Problems and tasks
• A. In the Queensland electricity targets text, rewrite everything from "Our answer is" down to "80% by 2035.", substituting "energy department" for "minister’s office".
• B. List every renewable power generation target in the Queensland electricity targets text, each with its year.
• C. State whether each statement agrees with the Queensland electricity targets text. Answer yes or no, and quote the deciding words.
(i) The submission went to the Queensland Parliamentary Transport and Resources Committee.
(ii) The approvals process for new power projects is centralised in an independent authority.
(iii) The targets require 80% of Queensland’s power generation to be renewable by 2030.

Provided text
[Start of Attachment]

Should electricity generation targets be set into legislation, and should the same legislation centralise bureaucratic power in the minister’s office, as well as dictating exact levels of public ownership of power generators and electricity networks?
Our answer is emphatically “No,” and this was the gist of our submission to the Queensland Parliamentary Transport and Resources Committee. (To download the submission please click here).
The proposed act will be legally fraught, giving conservation groups and others the opportunity to sue the government if targets aren’t met. One reason targets are unlikely to be met is the degree to which the approvals process for new power generation and transmission infrastructure projects is centralised in the minister’s office rather than an independent authority.
The targets will certainly not be met for a variety of other reasons. They mandate that 50% of Queensland’s power generation must be renewable by 2030, 70% by 2032 and 80% by 2035.

[End of Attachment]

Source information
[Start of Attachment]

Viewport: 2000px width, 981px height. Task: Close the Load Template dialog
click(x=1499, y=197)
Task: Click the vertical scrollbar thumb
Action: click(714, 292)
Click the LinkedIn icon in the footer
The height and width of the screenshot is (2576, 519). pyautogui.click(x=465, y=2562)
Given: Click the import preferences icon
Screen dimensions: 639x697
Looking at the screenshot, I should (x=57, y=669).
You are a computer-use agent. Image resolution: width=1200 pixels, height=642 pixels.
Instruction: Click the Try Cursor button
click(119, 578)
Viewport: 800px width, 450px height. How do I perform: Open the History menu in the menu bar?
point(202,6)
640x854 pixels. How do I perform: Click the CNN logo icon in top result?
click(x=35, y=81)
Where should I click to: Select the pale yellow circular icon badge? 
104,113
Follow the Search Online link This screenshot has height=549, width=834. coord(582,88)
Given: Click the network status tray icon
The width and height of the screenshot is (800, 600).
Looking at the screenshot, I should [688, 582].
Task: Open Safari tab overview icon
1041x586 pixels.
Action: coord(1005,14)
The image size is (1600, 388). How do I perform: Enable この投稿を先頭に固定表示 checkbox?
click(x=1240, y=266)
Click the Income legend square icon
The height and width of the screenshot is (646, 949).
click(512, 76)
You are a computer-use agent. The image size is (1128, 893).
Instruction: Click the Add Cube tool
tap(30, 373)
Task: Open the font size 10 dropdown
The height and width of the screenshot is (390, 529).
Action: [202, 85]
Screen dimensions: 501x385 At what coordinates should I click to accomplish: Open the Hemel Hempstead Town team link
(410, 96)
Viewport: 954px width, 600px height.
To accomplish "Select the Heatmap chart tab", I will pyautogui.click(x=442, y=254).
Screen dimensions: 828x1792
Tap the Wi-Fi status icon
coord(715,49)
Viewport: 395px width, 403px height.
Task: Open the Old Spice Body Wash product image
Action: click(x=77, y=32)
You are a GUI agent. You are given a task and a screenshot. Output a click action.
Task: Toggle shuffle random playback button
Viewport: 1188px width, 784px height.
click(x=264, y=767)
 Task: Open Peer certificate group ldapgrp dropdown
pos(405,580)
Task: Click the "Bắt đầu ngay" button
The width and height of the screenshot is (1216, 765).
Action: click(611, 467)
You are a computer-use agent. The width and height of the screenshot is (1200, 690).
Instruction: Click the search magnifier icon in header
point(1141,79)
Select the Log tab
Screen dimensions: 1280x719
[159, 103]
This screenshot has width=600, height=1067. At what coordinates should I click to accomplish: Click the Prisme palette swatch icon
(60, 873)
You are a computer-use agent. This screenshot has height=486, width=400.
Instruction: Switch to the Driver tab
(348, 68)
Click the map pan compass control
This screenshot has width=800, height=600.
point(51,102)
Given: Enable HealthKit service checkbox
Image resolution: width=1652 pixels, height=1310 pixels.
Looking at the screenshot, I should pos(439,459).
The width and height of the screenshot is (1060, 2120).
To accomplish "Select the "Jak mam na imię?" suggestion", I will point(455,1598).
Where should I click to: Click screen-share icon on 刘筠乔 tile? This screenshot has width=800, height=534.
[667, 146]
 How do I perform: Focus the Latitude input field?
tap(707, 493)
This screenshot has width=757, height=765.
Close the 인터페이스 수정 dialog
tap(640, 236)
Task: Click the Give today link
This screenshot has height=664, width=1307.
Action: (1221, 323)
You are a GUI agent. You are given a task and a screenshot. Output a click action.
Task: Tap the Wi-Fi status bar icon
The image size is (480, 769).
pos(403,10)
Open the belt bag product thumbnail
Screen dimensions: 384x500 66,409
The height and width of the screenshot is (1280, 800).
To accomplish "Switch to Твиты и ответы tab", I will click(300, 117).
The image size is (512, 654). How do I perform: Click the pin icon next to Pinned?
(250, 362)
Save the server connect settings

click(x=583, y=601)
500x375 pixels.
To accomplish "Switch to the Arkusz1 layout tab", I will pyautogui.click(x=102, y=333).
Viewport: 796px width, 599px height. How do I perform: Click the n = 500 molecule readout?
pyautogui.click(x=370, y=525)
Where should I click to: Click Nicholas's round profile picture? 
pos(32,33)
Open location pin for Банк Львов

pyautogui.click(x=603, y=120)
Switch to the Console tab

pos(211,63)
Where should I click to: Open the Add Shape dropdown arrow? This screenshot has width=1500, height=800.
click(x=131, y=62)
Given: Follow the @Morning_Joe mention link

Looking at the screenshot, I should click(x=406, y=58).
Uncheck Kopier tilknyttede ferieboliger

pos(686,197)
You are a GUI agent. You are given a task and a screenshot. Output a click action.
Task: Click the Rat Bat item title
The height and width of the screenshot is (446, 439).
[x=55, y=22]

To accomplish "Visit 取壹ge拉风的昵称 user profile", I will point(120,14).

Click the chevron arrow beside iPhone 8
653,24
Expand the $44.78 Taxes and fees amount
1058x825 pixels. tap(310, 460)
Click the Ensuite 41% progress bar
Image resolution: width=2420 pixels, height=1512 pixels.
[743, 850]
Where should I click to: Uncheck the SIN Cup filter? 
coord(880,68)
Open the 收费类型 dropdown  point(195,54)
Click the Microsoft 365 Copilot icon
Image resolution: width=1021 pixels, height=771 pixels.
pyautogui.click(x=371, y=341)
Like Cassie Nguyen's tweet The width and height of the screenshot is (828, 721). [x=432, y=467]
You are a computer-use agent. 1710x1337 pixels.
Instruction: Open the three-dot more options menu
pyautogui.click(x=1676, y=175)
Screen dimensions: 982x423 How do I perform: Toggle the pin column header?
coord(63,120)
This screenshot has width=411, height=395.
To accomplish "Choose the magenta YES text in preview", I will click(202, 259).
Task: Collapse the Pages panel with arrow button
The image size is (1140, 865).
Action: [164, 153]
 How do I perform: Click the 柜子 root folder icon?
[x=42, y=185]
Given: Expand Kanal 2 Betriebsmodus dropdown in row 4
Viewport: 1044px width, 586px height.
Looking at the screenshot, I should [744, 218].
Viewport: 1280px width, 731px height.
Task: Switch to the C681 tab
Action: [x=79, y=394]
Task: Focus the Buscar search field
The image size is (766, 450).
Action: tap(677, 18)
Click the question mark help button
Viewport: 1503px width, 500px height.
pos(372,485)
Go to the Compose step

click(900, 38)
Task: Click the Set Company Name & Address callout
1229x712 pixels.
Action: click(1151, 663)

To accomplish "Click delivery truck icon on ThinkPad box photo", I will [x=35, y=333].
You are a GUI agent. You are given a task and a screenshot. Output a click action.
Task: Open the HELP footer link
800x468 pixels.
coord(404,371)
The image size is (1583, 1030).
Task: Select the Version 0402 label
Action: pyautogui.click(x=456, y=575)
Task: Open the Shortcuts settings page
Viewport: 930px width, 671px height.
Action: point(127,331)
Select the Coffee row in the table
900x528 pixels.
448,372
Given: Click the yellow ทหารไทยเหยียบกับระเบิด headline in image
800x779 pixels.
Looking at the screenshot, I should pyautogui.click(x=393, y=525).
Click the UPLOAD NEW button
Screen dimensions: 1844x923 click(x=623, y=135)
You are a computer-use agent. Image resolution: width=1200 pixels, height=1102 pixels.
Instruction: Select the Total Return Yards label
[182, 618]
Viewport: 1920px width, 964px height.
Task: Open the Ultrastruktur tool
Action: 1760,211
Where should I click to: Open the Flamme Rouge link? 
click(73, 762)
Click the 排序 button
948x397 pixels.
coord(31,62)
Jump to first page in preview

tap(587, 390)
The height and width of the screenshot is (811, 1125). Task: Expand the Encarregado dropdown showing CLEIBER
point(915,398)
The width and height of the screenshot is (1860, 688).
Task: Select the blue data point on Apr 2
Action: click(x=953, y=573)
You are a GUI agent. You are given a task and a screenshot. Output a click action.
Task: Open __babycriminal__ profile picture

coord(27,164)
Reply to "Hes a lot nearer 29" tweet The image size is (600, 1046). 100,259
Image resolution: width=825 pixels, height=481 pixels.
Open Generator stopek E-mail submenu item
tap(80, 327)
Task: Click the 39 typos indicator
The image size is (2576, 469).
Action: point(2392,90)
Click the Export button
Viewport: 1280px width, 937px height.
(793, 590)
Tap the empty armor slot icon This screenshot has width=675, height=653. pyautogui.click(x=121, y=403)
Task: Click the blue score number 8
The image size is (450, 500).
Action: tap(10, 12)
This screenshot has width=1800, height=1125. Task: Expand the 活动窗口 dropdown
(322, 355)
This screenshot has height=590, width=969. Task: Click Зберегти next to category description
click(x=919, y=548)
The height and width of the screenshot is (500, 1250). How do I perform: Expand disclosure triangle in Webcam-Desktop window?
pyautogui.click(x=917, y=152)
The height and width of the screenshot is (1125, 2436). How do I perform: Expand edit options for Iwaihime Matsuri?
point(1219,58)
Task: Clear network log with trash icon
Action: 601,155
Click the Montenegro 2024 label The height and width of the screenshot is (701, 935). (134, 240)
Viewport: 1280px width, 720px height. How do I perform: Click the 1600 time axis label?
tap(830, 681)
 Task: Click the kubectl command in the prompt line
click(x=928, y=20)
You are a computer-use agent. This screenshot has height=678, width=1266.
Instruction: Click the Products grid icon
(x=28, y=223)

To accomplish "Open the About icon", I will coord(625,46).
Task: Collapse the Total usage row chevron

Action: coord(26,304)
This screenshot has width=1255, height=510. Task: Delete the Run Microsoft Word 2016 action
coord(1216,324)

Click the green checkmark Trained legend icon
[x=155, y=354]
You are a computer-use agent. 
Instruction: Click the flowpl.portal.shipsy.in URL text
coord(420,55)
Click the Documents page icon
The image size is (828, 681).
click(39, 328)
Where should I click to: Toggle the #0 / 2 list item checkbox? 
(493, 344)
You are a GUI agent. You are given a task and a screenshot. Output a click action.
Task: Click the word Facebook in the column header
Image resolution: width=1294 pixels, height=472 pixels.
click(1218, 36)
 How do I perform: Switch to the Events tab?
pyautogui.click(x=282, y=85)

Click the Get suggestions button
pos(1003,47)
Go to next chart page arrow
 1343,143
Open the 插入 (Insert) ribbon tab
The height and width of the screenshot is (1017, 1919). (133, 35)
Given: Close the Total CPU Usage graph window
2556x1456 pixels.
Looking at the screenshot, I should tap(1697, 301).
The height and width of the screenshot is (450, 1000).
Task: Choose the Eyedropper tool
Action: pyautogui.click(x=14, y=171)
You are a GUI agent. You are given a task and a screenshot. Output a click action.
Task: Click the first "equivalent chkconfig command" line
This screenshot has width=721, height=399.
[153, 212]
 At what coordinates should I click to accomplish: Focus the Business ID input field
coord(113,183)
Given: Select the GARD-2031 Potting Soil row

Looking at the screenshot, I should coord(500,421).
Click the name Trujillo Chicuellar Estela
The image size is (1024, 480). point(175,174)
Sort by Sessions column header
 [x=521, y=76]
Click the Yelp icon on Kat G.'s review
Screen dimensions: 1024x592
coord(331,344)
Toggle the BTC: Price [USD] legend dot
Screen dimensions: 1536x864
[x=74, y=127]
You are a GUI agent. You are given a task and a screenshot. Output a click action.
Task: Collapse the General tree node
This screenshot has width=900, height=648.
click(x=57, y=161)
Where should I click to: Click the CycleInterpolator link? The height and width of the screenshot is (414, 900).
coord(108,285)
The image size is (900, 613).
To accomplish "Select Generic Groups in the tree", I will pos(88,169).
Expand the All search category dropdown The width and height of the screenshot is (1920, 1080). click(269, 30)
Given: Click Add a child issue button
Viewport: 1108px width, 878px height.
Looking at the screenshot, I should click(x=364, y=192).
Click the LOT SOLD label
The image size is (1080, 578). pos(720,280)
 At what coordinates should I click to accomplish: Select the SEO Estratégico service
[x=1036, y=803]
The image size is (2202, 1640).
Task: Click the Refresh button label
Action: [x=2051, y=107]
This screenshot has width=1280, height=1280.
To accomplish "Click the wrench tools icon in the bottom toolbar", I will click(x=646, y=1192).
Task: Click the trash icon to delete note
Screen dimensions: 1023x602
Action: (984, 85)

[End of Attachment]

Exercise solutions
• A.
Our answer is emphatically “No,” and this was the gist of our submission to the Queensland Parliamentary Transport and Resources Committee. (To download the submission please click here).
The proposed act will be legally fraught, giving conservation groups and others the opportunity to sue the government if targets aren’t met. One reason targets are unlikely to be met is the degree to which the approvals process for new power generation and transmission infrastructure projects is centralised in the energy department rather than an independent authority.
The targets will certainly not be met for a variety of other reasons. They mandate that 50% of Queensland’s power generation must be renewable by 2030, 70% by 2032 and 80% by 2035.

• B.
- 50% by 2030
- 70% by 2032
- 80% by 2035

• C.
(i) Yes: "this was the gist of our submission to the Queensland Parliamentary Transport and Resources Committee"
(ii) No: "centralised in the minister’s office rather than an independent authority"
(iii) No: "50% of Queensland’s power generation must be renewable by 2030, 70% by 2032 and 80% by 2035"